§ INSTRUCTIONS TO FOLLOW: Among the entries below, one stretch runs from the line that contains "drlee (163, 1162)" through the line that contains "[제주돌문화공원, 돌하르방 48기". Repeat that stretch exactly, ends included, and only that.

§ GIVEN DATA:
◆ ◆ ◆

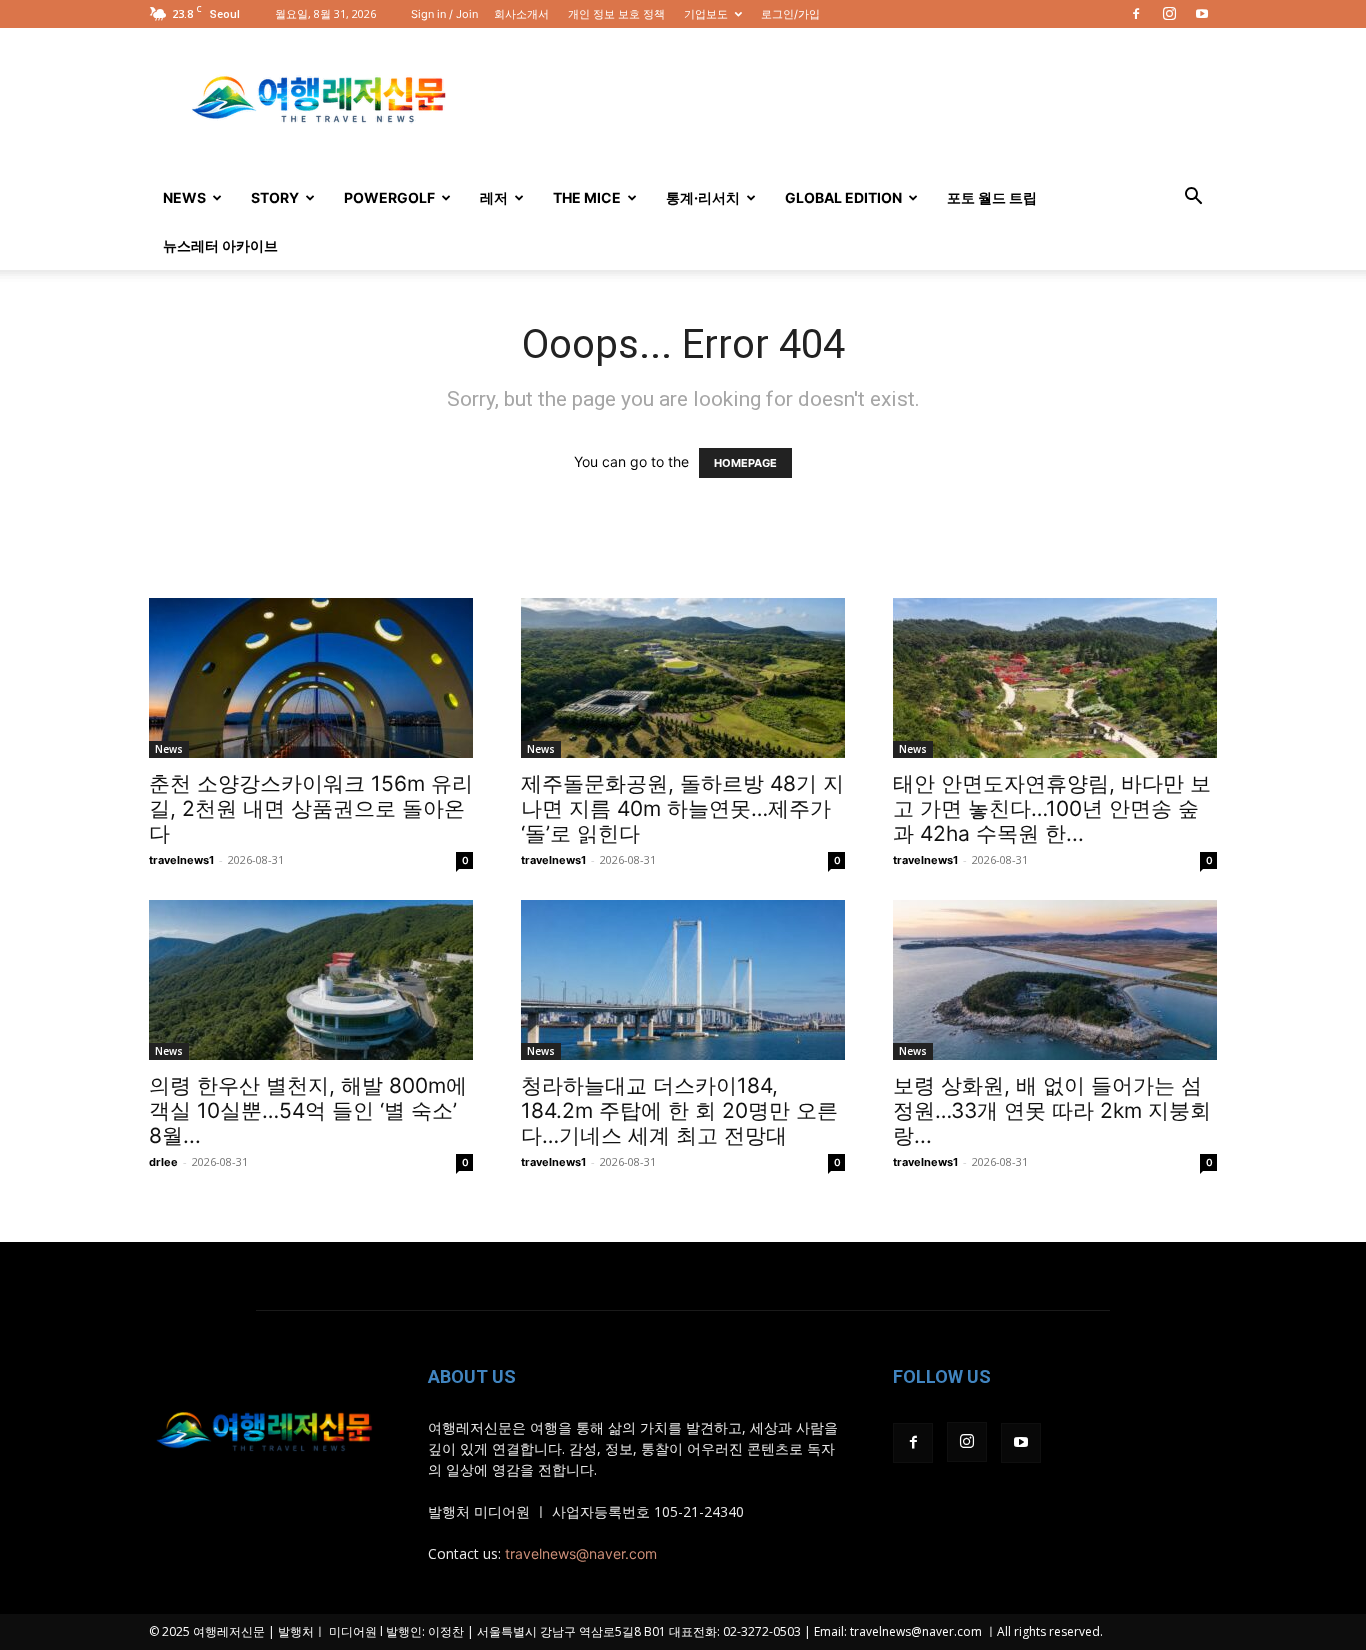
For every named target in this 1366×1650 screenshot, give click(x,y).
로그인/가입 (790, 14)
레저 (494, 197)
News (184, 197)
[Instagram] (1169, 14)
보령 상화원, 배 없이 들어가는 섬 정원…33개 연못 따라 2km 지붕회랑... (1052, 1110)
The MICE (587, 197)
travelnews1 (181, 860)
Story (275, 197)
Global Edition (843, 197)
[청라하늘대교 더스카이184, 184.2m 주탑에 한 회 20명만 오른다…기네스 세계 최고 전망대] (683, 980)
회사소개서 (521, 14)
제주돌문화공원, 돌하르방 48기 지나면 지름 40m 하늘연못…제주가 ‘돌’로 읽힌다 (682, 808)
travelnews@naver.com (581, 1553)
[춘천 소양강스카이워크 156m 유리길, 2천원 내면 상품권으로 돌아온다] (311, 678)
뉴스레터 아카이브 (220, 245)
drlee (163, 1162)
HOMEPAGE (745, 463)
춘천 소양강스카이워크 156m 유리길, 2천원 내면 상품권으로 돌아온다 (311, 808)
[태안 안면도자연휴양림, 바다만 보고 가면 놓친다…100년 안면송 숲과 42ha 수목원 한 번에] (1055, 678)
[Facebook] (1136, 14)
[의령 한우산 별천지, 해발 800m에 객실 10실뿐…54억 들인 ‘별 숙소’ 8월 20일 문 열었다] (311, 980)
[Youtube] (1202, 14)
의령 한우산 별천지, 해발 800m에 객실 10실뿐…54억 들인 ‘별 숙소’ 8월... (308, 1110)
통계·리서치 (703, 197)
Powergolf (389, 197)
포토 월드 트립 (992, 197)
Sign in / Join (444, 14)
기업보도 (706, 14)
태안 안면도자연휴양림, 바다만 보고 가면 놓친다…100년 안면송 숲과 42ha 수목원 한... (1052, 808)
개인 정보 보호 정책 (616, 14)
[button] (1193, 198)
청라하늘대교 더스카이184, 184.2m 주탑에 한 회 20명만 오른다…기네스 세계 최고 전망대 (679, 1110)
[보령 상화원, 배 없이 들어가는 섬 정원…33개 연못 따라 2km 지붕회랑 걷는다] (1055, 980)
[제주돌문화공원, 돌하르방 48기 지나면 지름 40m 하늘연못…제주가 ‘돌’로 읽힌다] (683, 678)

◆ ◆ ◆

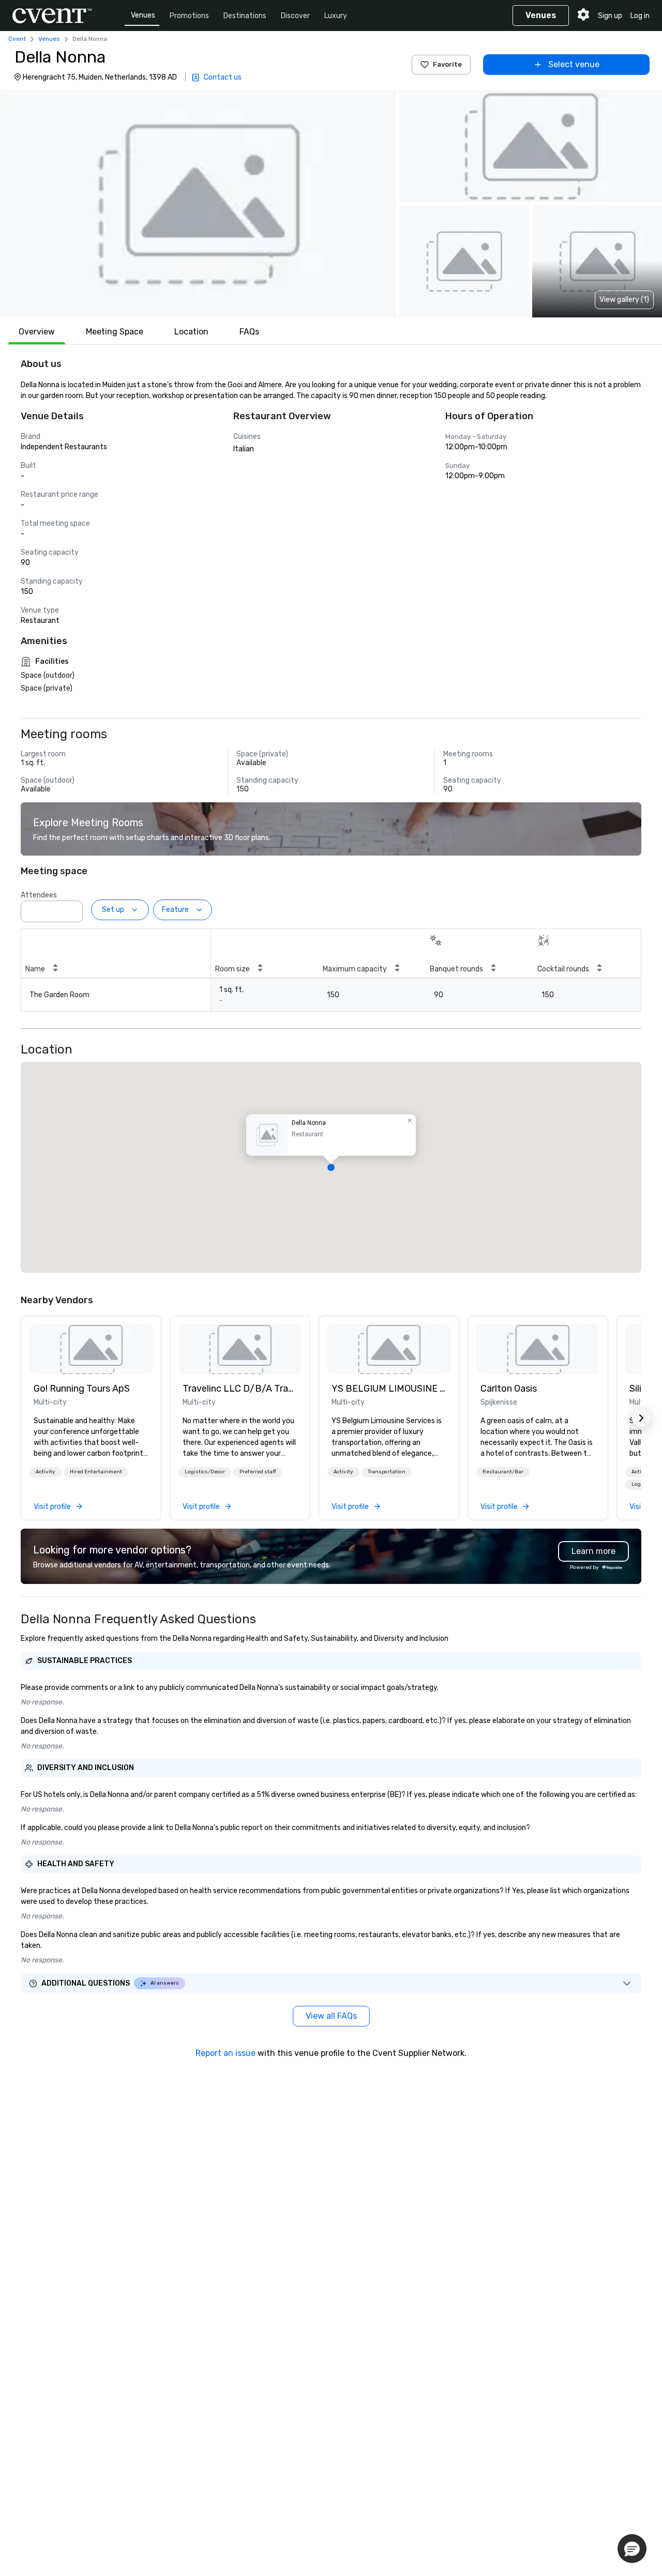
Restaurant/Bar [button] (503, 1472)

◆ ◆ ◆

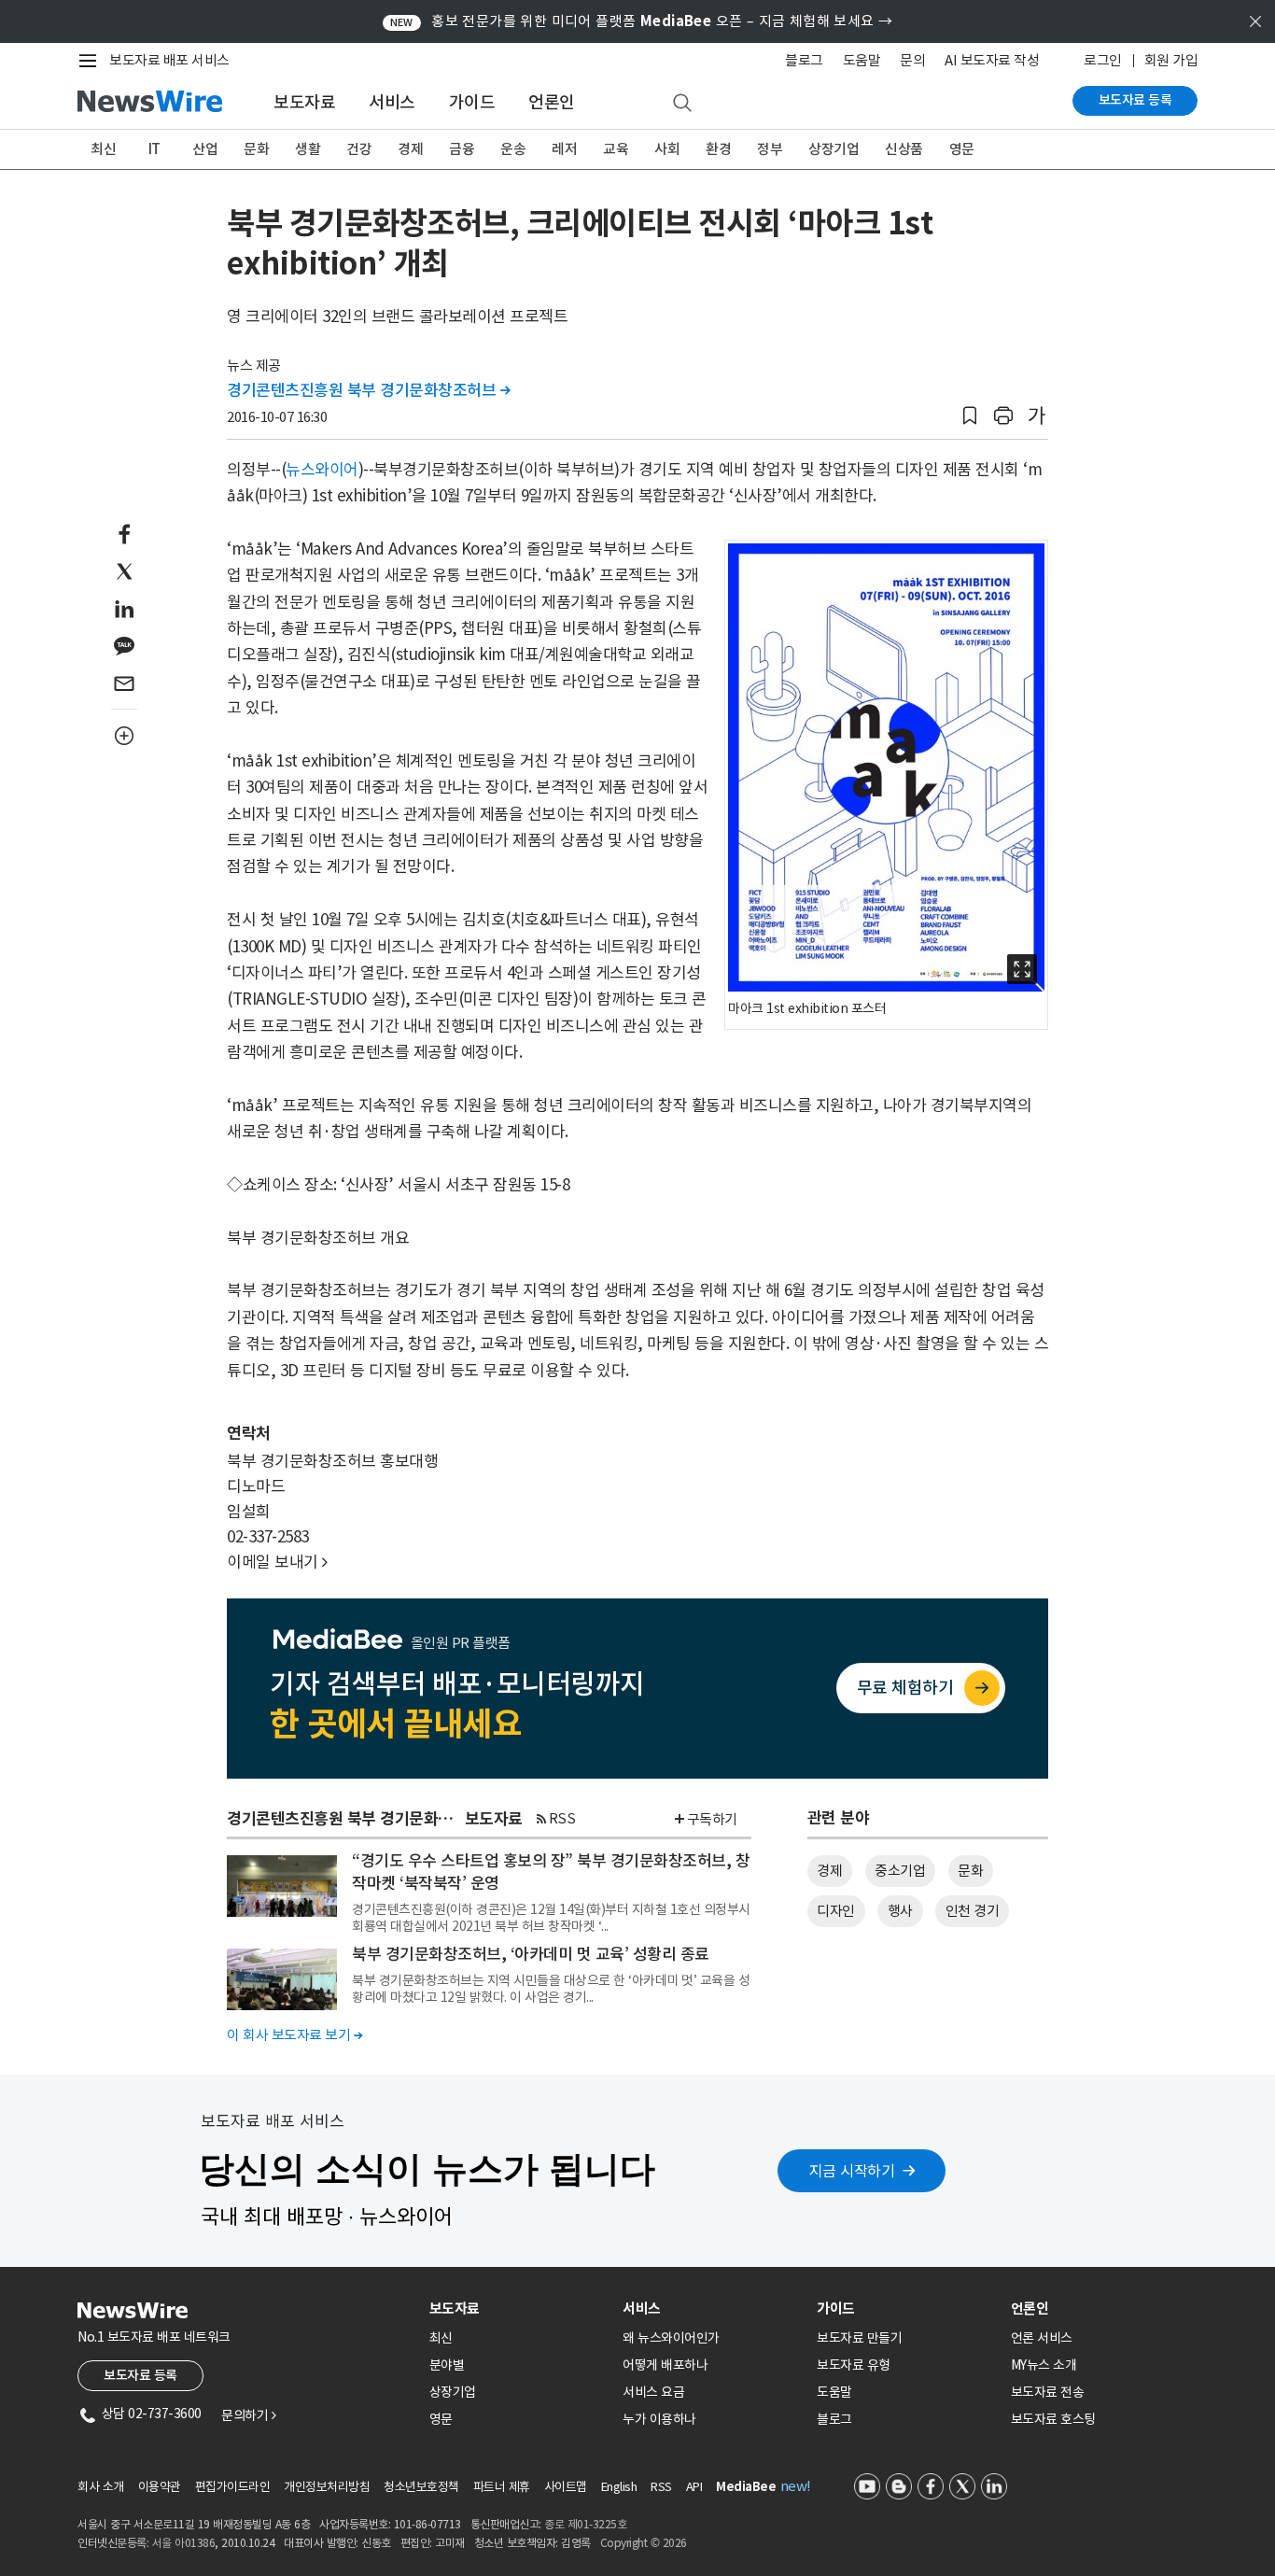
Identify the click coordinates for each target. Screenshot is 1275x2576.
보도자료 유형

◆ ◆ ◆

§ EXPECTED OUTPUT:
drlee (163, 1162)
HOMEPAGE (745, 463)
춘천 소양강스카이워크 156m 유리길, 2천원 내면 상품권으로 돌아온다 (311, 808)
[태안 안면도자연휴양림, 바다만 보고 가면 놓친다…100년 안면송 숲과 42ha 수목원 한 번에] (1055, 678)
[Facebook] (1136, 14)
[의령 한우산 별천지, 해발 800m에 객실 10실뿐…54억 들인 ‘별 숙소’ 8월 20일 문 열었다] (311, 980)
[Youtube] (1202, 14)
의령 한우산 별천지, 해발 800m에 객실 10실뿐…54억 들인 ‘별 숙소’ 8월... (308, 1110)
통계·리서치 (703, 197)
Powergolf (389, 197)
포토 월드 트립 (992, 197)
Sign in / Join (444, 14)
기업보도 (706, 14)
태안 안면도자연휴양림, 바다만 보고 가면 놓친다…100년 안면송 숲과 42ha 수목원 한... (1052, 808)
개인 정보 보호 정책 (616, 14)
[button] (1193, 198)
청라하늘대교 더스카이184, 184.2m 주탑에 한 회 20명만 오른다…기네스 세계 최고 전망대 (679, 1110)
[보령 상화원, 배 없이 들어가는 섬 정원…33개 연못 따라 2km 지붕회랑 걷는다] (1055, 980)
[제주돌문화공원, 돌하르방 48기 지나면 지름 40m 하늘연못…제주가 ‘돌’로 읽힌다] (683, 678)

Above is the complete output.